Ad aprire l’incontro, l’analisi delle cause
profonde del conflitto. “Le ragioni di questa guerra sono ben diverse da
quelle che vengono raccontate”, ha detto Sachs. Per lui, l’invasione
russa dell’Ucraina del febbraio 2022 è un capitolo di un conflitto più
ampio cominciato a fine anni 90, quando gli Stati Uniti hanno messo in
pratica i piani di espansione della Nato a est, realizzando le teorie
neocon egemoni sia tra i democratici che tra i repubblicani: “L’ho visto
con i miei occhi, da consigliere di varie amministrazioni di Washington
e di Boris Yeltsin in Russia”. Sachs ha ricordato la genesi americana
del colpo di Stato contro Viktor Yanukovich a Kiev nel 2014 e i
molteplici allarmi venuti da Mosca sull’espansione della Nato. È lo
stesso segretario Nato Jens Stoltenberg ad averlo riconosciuto, ha
ricordato Orsini: “Una relazione interna del 2023 riconosce che la causa
della guerra in Ucraina è l’espansione della Nato e afferma che Putin
aveva offerto la possibilità di trattare, ma l’Alleanza ha preferito
esporre l’Ucraina al rischio dell’invasione piuttosto che trattare con
Putin”. Perché gli Stati europei hanno deciso di seguire passivamente
l’interesse statunitense a scapito della loro sicurezza?, si è chiesta
Basile. “Fin dall’inizio i termini di una mediazione con la Russia erano
chiari, e in armonia con la filosofia dell’Unione europea: autonomia
linguistica e federalismo”. Un’Ucraina federale, con ampia autonomia per
le popolazioni russofone del Donbass e geopoliticamente neutrale,
avrebbe evitato l’invasione militare.
“L’Ucraina neutrale è un
problema solo per gli Usa, per il loro obiettivo di destabilizzazione
della Russia”, ha spiegato Basile. L’ha seguita Orsini: “Il problema non
è Washington che persegue i suoi interessi di politica estera, ma la
Commissione europea, che dovrebbe proteggere il territorio europeo.
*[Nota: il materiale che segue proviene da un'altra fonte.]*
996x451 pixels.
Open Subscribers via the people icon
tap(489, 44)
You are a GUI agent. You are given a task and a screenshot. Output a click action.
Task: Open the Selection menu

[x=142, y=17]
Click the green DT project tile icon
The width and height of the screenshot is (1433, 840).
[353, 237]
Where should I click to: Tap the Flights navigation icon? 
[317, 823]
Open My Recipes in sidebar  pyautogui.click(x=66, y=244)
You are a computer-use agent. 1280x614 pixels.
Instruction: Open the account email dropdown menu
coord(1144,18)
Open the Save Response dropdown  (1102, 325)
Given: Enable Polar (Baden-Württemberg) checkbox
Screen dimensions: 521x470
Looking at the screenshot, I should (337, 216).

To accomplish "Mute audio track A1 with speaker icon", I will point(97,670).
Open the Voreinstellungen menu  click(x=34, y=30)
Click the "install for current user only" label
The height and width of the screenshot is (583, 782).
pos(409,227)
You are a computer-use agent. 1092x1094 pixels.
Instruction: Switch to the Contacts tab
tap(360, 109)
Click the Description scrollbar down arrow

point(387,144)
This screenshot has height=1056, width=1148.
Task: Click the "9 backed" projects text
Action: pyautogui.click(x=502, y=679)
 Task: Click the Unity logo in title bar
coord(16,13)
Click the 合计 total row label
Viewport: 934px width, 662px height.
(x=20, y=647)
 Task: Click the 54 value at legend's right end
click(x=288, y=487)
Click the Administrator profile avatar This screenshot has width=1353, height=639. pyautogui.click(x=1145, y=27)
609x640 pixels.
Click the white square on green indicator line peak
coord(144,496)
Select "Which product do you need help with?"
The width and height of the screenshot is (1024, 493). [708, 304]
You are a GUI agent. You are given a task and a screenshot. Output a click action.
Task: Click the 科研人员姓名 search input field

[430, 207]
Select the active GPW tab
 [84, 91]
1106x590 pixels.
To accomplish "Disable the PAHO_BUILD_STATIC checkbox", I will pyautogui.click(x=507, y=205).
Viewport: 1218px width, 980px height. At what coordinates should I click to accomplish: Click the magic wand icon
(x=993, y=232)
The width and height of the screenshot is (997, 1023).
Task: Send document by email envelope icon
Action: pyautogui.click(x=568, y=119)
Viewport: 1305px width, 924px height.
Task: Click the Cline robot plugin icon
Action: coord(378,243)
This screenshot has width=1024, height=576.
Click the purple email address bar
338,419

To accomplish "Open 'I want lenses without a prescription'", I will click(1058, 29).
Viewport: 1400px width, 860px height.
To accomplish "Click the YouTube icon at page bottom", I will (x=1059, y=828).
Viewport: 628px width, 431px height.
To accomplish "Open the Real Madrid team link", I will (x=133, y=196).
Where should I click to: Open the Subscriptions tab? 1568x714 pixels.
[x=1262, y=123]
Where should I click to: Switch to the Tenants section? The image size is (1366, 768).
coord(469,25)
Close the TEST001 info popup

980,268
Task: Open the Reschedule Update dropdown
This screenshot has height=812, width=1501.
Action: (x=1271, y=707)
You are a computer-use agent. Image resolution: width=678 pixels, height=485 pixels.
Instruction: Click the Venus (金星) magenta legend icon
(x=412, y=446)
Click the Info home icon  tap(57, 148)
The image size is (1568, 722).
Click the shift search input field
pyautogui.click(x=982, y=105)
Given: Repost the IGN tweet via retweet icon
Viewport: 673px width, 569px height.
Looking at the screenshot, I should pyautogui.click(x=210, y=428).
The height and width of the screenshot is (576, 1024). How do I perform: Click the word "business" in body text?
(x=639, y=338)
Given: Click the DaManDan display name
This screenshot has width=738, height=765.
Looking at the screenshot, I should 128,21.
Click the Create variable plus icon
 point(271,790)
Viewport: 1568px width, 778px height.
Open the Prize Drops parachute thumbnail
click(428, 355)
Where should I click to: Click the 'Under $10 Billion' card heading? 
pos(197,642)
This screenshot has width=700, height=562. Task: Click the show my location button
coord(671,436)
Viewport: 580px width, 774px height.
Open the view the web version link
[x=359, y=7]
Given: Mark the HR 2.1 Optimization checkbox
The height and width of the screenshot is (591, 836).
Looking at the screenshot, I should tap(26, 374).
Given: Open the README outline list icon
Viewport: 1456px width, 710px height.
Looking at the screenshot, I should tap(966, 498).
Ursula von der Leyen doverebbe evitare politiche che accrescano la
possibilità di guerre sul suolo europeo”. Sachs ha chiarito la
centralità dell’Ue in una potenziale strategia di pace: “Se Bruxelles
dicesse agli Stati Uniti ‘basta’, la guerra in Ucraina finirebbe
immediatamente”. Ma il problema, ha continuato, è che “Bruxelles è la
sede insieme dell’Ue e della Nato, e la Nato persegue gli interessi
Usa”. Un cambiamento potrebbe arrivare se il Vecchio continente
cominciasse a coltivare un’autonomia strategica per allontanare i rischi
di un’escalation del conflitto. Improbabile, invece, che venga dagli
Usa dopo le prossime presidenziali, che vinca Donald Trump o Kamala
Harris. “Non importa chi sarà il prossimo presidente Usa, perché queste
sono politiche di deep state trasversale. Basti pensare che Dick Cheney,
teorico neocon, ha fatto endorsement per Kamala Harris l’altro giorno”.